Concentric pulmonary vascular remodelling driven by endothelial cells (EC) contributes to elevated pulmonary vascular resistance in PAH, and has previously shown pronounce cellular heterogeneity and implicated ROCK. Can we leverage the high heterogeneity for detailed lung cell characterizations? Are ROCK- and PAH-related pathways linked with emerging patterns in Smooth Muscle Cells (SMC) or EC?

Systems biology analyses of a single-cell RNA-Seq lung explant dataset showed 16 cell clusters including EC- and immune-specific clusters. While ECs organized into a distinct vascular cluster, SMC heterogeneously clustered with fibroblasts/pericytes.
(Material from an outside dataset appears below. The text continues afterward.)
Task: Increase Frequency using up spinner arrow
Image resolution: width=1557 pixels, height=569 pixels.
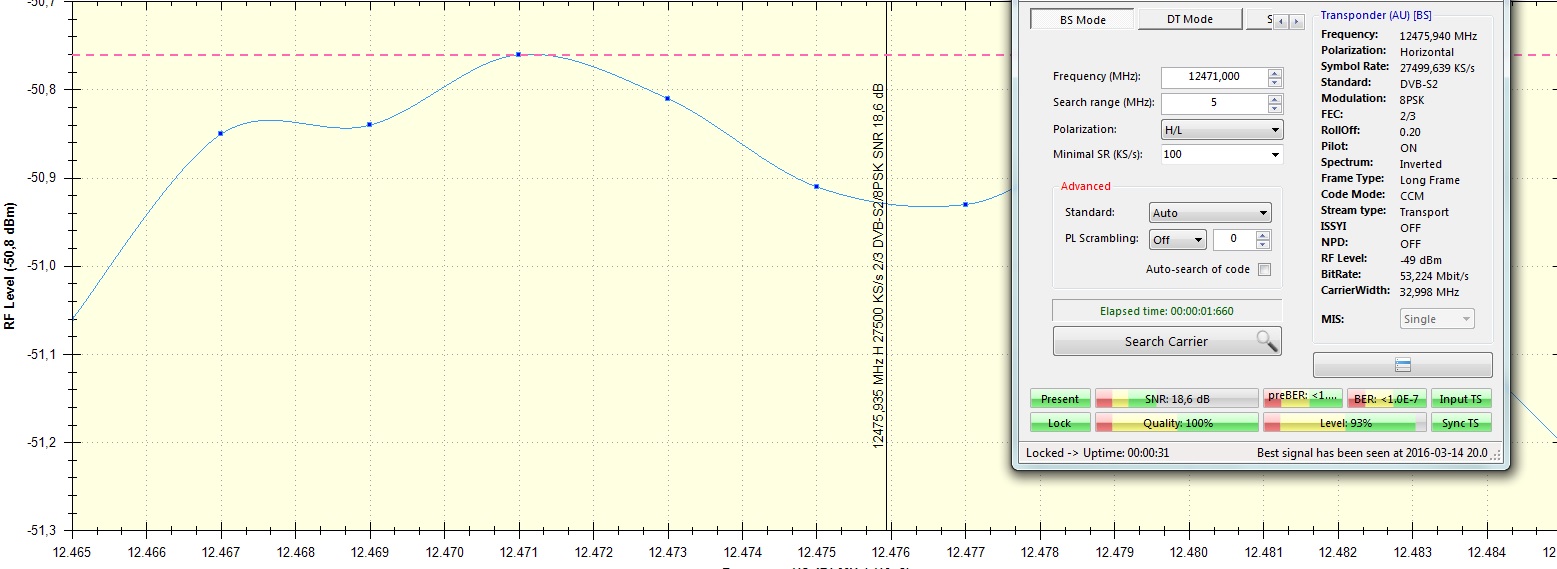Action: click(1274, 73)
Vascular ECs further stratified into venous (vEC), capillary-venous (cvEC), and capillary-arterial (caEC) ECs, and displayed PAH- and ROCK-associated differences: caEC showed >77 times more PAH-altered gene expression differences than cvEC, and disrupted Slit/Robo and EIF2AK4 pathways. Despite negligible ROCK expression differences, caEC exclusively displayed ROCK- and PAH-associated pathway changes (e.g. cytoskeleton regulation, leukocyte migration, or RHO GTPase signalling). caEC showed strong evidence of crosstalk with immune clusters (e.g. CD4 T cells), not observed in other EC subtypes.

These observations suggest that a previously uncharacterized lung EC subtype is linked with remodelling, ROCK- and PAH-specific pathways, and points to crosstalk with specific immune cells.